Records for the task:
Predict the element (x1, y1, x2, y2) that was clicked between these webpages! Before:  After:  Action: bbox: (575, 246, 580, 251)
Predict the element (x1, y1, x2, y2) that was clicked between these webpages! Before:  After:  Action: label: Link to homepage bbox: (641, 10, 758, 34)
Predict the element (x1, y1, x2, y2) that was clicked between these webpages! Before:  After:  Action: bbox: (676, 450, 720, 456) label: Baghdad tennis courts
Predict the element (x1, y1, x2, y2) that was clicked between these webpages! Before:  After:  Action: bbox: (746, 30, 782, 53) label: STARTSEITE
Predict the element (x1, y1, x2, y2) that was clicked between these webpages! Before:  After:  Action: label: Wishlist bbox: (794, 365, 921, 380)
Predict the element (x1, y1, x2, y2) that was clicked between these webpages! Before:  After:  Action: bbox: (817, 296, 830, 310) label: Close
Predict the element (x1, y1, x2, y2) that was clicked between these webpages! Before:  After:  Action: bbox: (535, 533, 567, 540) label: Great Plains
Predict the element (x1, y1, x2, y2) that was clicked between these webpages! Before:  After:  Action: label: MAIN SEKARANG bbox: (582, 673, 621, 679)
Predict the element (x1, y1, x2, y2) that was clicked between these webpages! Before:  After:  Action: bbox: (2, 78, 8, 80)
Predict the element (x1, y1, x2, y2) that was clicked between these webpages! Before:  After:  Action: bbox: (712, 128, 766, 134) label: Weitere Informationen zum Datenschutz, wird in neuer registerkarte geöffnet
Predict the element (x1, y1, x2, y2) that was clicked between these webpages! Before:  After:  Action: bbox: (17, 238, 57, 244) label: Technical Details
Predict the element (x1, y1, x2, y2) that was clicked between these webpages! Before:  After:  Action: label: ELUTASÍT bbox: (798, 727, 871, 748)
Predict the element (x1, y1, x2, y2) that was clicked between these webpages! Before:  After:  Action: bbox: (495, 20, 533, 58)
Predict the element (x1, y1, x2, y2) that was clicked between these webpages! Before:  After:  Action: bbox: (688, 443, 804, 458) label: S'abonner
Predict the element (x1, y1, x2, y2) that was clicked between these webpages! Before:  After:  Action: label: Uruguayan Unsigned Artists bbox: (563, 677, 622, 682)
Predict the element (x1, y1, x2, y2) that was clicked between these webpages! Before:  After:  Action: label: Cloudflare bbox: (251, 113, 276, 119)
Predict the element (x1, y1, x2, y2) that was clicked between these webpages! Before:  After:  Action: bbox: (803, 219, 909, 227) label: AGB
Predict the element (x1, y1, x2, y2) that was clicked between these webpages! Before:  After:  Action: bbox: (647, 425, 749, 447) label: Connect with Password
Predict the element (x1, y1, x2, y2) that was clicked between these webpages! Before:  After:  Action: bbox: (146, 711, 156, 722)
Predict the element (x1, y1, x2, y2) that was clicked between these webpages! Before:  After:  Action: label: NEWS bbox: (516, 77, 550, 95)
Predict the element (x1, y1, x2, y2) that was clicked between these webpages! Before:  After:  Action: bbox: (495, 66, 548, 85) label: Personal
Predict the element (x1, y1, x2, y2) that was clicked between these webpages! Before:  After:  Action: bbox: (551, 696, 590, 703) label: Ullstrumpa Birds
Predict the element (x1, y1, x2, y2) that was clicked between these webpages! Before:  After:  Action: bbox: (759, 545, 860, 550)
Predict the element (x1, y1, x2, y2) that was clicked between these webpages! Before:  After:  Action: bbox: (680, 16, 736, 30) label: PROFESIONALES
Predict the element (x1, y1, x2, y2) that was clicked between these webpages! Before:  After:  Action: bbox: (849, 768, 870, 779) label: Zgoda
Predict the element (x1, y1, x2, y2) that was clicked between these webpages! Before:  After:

What you have to do: Copy each of the entries above word for word, from the first one to the last.

Output for this task:
Predict the element (x1, y1, x2, y2) that was clicked between these webpages! Before:  After:  Action: bbox: (575, 246, 580, 251)
Predict the element (x1, y1, x2, y2) that was clicked between these webpages! Before:  After:  Action: label: Link to homepage bbox: (641, 10, 758, 34)
Predict the element (x1, y1, x2, y2) that was clicked between these webpages! Before:  After:  Action: bbox: (676, 450, 720, 456) label: Baghdad tennis courts
Predict the element (x1, y1, x2, y2) that was clicked between these webpages! Before:  After:  Action: bbox: (746, 30, 782, 53) label: STARTSEITE
Predict the element (x1, y1, x2, y2) that was clicked between these webpages! Before:  After:  Action: label: Wishlist bbox: (794, 365, 921, 380)
Predict the element (x1, y1, x2, y2) that was clicked between these webpages! Before:  After:  Action: bbox: (817, 296, 830, 310) label: Close
Predict the element (x1, y1, x2, y2) that was clicked between these webpages! Before:  After:  Action: bbox: (535, 533, 567, 540) label: Great Plains
Predict the element (x1, y1, x2, y2) that was clicked between these webpages! Before:  After:  Action: label: MAIN SEKARANG bbox: (582, 673, 621, 679)
Predict the element (x1, y1, x2, y2) that was clicked between these webpages! Before:  After:  Action: bbox: (2, 78, 8, 80)
Predict the element (x1, y1, x2, y2) that was clicked between these webpages! Before:  After:  Action: bbox: (712, 128, 766, 134) label: Weitere Informationen zum Datenschutz, wird in neuer registerkarte geöffnet
Predict the element (x1, y1, x2, y2) that was clicked between these webpages! Before:  After:  Action: bbox: (17, 238, 57, 244) label: Technical Details
Predict the element (x1, y1, x2, y2) that was clicked between these webpages! Before:  After:  Action: label: ELUTASÍT bbox: (798, 727, 871, 748)
Predict the element (x1, y1, x2, y2) that was clicked between these webpages! Before:  After:  Action: bbox: (495, 20, 533, 58)
Predict the element (x1, y1, x2, y2) that was clicked between these webpages! Before:  After:  Action: bbox: (688, 443, 804, 458) label: S'abonner
Predict the element (x1, y1, x2, y2) that was clicked between these webpages! Before:  After:  Action: label: Uruguayan Unsigned Artists bbox: (563, 677, 622, 682)
Predict the element (x1, y1, x2, y2) that was clicked between these webpages! Before:  After:  Action: label: Cloudflare bbox: (251, 113, 276, 119)
Predict the element (x1, y1, x2, y2) that was clicked between these webpages! Before:  After:  Action: bbox: (803, 219, 909, 227) label: AGB
Predict the element (x1, y1, x2, y2) that was clicked between these webpages! Before:  After:  Action: bbox: (647, 425, 749, 447) label: Connect with Password
Predict the element (x1, y1, x2, y2) that was clicked between these webpages! Before:  After:  Action: bbox: (146, 711, 156, 722)
Predict the element (x1, y1, x2, y2) that was clicked between these webpages! Before:  After:  Action: label: NEWS bbox: (516, 77, 550, 95)
Predict the element (x1, y1, x2, y2) that was clicked between these webpages! Before:  After:  Action: bbox: (495, 66, 548, 85) label: Personal
Predict the element (x1, y1, x2, y2) that was clicked between these webpages! Before:  After:  Action: bbox: (551, 696, 590, 703) label: Ullstrumpa Birds
Predict the element (x1, y1, x2, y2) that was clicked between these webpages! Before:  After:  Action: bbox: (759, 545, 860, 550)
Predict the element (x1, y1, x2, y2) that was clicked between these webpages! Before:  After:  Action: bbox: (680, 16, 736, 30) label: PROFESIONALES
Predict the element (x1, y1, x2, y2) that was clicked between these webpages! Before:  After:  Action: bbox: (849, 768, 870, 779) label: Zgoda
Predict the element (x1, y1, x2, y2) that was clicked between these webpages! Before:  After:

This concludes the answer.